* [What is needed]: Copy the lines below character for character, with nothing changed or left out.

* [Records to process]:
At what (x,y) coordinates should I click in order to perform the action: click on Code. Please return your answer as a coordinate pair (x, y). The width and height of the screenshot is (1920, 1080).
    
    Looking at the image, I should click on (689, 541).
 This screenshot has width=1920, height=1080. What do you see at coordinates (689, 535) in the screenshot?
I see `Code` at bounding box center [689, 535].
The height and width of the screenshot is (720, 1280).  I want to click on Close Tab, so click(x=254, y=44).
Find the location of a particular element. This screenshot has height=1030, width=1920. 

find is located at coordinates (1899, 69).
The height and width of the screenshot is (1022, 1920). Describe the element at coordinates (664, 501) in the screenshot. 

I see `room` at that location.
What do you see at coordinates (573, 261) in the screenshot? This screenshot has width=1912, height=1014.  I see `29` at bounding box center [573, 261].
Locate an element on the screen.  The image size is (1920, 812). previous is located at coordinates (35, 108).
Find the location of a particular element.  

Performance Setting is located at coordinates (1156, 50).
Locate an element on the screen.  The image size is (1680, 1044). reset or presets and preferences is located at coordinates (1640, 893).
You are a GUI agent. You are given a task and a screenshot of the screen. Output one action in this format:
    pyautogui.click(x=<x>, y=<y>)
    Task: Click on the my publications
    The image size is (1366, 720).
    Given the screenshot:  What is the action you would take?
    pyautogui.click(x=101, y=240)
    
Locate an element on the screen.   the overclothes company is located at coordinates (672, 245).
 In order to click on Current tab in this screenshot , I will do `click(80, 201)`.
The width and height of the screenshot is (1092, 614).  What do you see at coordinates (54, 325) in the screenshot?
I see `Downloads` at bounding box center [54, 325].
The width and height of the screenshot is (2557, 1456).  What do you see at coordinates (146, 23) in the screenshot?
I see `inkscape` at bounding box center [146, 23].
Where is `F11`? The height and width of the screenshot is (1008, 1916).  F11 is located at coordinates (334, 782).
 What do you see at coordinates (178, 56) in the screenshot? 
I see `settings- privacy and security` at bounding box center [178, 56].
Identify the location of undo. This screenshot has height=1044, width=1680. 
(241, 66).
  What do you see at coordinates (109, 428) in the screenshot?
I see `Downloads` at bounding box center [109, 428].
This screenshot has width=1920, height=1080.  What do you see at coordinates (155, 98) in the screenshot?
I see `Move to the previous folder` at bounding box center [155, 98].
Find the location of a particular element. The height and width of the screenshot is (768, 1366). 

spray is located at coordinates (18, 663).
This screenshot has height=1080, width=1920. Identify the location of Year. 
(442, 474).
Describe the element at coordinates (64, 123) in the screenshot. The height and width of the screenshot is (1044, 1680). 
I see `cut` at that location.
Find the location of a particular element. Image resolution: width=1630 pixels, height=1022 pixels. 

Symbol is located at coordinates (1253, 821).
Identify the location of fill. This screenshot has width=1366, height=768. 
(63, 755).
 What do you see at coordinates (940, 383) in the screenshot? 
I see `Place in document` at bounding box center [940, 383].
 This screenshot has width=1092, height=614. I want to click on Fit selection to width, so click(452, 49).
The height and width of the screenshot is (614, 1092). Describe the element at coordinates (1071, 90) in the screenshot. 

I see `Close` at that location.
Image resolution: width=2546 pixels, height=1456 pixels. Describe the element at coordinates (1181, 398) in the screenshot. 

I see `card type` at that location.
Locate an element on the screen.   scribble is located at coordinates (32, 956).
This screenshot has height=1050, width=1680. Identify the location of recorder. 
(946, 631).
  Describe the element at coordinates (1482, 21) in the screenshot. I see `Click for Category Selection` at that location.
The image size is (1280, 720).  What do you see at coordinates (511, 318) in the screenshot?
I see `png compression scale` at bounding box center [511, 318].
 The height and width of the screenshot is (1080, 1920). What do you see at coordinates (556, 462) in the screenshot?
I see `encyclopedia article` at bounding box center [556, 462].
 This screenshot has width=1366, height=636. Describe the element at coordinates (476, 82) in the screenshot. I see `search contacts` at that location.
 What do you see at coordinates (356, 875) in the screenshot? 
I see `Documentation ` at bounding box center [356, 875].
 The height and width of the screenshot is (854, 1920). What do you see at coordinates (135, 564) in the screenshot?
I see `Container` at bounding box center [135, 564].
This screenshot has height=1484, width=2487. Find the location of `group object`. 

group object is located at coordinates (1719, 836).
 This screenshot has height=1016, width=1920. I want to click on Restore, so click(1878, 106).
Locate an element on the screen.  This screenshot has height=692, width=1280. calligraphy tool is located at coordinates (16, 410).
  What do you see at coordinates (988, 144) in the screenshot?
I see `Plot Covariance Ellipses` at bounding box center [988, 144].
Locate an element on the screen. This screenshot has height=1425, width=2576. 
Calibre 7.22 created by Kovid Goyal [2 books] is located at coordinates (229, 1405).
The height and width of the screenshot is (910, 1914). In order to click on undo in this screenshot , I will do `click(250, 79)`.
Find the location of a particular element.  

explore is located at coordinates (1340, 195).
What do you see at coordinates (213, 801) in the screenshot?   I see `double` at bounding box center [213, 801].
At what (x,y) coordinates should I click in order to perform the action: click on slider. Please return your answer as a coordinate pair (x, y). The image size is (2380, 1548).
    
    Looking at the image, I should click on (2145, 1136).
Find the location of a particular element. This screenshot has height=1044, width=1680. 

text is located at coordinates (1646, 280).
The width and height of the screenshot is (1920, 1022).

* [Worked solution]:
At what (x,y) coordinates should I click in order to perform the action: click on Code. Please return your answer as a coordinate pair (x, y). The width and height of the screenshot is (1920, 1080).
    
    Looking at the image, I should click on (689, 541).
 This screenshot has width=1920, height=1080. What do you see at coordinates (689, 535) in the screenshot?
I see `Code` at bounding box center [689, 535].
The height and width of the screenshot is (720, 1280).  I want to click on Close Tab, so click(x=254, y=44).
Find the location of a particular element. This screenshot has height=1030, width=1920. 

find is located at coordinates (1899, 69).
The height and width of the screenshot is (1022, 1920). Describe the element at coordinates (664, 501) in the screenshot. 

I see `room` at that location.
What do you see at coordinates (573, 261) in the screenshot? This screenshot has width=1912, height=1014.  I see `29` at bounding box center [573, 261].
Locate an element on the screen.  The image size is (1920, 812). previous is located at coordinates (35, 108).
Find the location of a particular element.  

Performance Setting is located at coordinates (1156, 50).
Locate an element on the screen.  The image size is (1680, 1044). reset or presets and preferences is located at coordinates (1640, 893).
You are a GUI agent. You are given a task and a screenshot of the screen. Output one action in this format:
    pyautogui.click(x=<x>, y=<y>)
    Task: Click on the my publications
    The image size is (1366, 720).
    Given the screenshot:  What is the action you would take?
    pyautogui.click(x=101, y=240)
    
Locate an element on the screen.   the overclothes company is located at coordinates (672, 245).
 In order to click on Current tab in this screenshot , I will do `click(80, 201)`.
The width and height of the screenshot is (1092, 614).  What do you see at coordinates (54, 325) in the screenshot?
I see `Downloads` at bounding box center [54, 325].
The width and height of the screenshot is (2557, 1456).  What do you see at coordinates (146, 23) in the screenshot?
I see `inkscape` at bounding box center [146, 23].
Where is `F11`? The height and width of the screenshot is (1008, 1916).  F11 is located at coordinates (334, 782).
 What do you see at coordinates (178, 56) in the screenshot? 
I see `settings- privacy and security` at bounding box center [178, 56].
Identify the location of undo. This screenshot has height=1044, width=1680. 
(241, 66).
  What do you see at coordinates (109, 428) in the screenshot?
I see `Downloads` at bounding box center [109, 428].
This screenshot has width=1920, height=1080.  What do you see at coordinates (155, 98) in the screenshot?
I see `Move to the previous folder` at bounding box center [155, 98].
Find the location of a particular element. The height and width of the screenshot is (768, 1366). 

spray is located at coordinates (18, 663).
This screenshot has height=1080, width=1920. Identify the location of Year. 
(442, 474).
Describe the element at coordinates (64, 123) in the screenshot. The height and width of the screenshot is (1044, 1680). 
I see `cut` at that location.
Find the location of a particular element. Image resolution: width=1630 pixels, height=1022 pixels. 

Symbol is located at coordinates (1253, 821).
Identify the location of fill. This screenshot has width=1366, height=768. 
(63, 755).
 What do you see at coordinates (940, 383) in the screenshot? 
I see `Place in document` at bounding box center [940, 383].
 This screenshot has width=1092, height=614. I want to click on Fit selection to width, so click(452, 49).
The height and width of the screenshot is (614, 1092). Describe the element at coordinates (1071, 90) in the screenshot. 

I see `Close` at that location.
Image resolution: width=2546 pixels, height=1456 pixels. Describe the element at coordinates (1181, 398) in the screenshot. 

I see `card type` at that location.
Locate an element on the screen.   scribble is located at coordinates (32, 956).
This screenshot has height=1050, width=1680. Identify the location of recorder. 
(946, 631).
  Describe the element at coordinates (1482, 21) in the screenshot. I see `Click for Category Selection` at that location.
The image size is (1280, 720).  What do you see at coordinates (511, 318) in the screenshot?
I see `png compression scale` at bounding box center [511, 318].
 The height and width of the screenshot is (1080, 1920). What do you see at coordinates (556, 462) in the screenshot?
I see `encyclopedia article` at bounding box center [556, 462].
 This screenshot has width=1366, height=636. Describe the element at coordinates (476, 82) in the screenshot. I see `search contacts` at that location.
 What do you see at coordinates (356, 875) in the screenshot? 
I see `Documentation ` at bounding box center [356, 875].
 The height and width of the screenshot is (854, 1920). What do you see at coordinates (135, 564) in the screenshot?
I see `Container` at bounding box center [135, 564].
This screenshot has height=1484, width=2487. Find the location of `group object`. 

group object is located at coordinates (1719, 836).
 This screenshot has height=1016, width=1920. I want to click on Restore, so click(1878, 106).
Locate an element on the screen.  This screenshot has height=692, width=1280. calligraphy tool is located at coordinates (16, 410).
  What do you see at coordinates (988, 144) in the screenshot?
I see `Plot Covariance Ellipses` at bounding box center [988, 144].
Locate an element on the screen. This screenshot has height=1425, width=2576. 
Calibre 7.22 created by Kovid Goyal [2 books] is located at coordinates (229, 1405).
The height and width of the screenshot is (910, 1914). In order to click on undo in this screenshot , I will do `click(250, 79)`.
Find the location of a particular element.  

explore is located at coordinates (1340, 195).
What do you see at coordinates (213, 801) in the screenshot?   I see `double` at bounding box center [213, 801].
At what (x,y) coordinates should I click in order to perform the action: click on slider. Please return your answer as a coordinate pair (x, y). The image size is (2380, 1548).
    
    Looking at the image, I should click on (2145, 1136).
Find the location of a particular element. This screenshot has height=1044, width=1680. 

text is located at coordinates (1646, 280).
The width and height of the screenshot is (1920, 1022).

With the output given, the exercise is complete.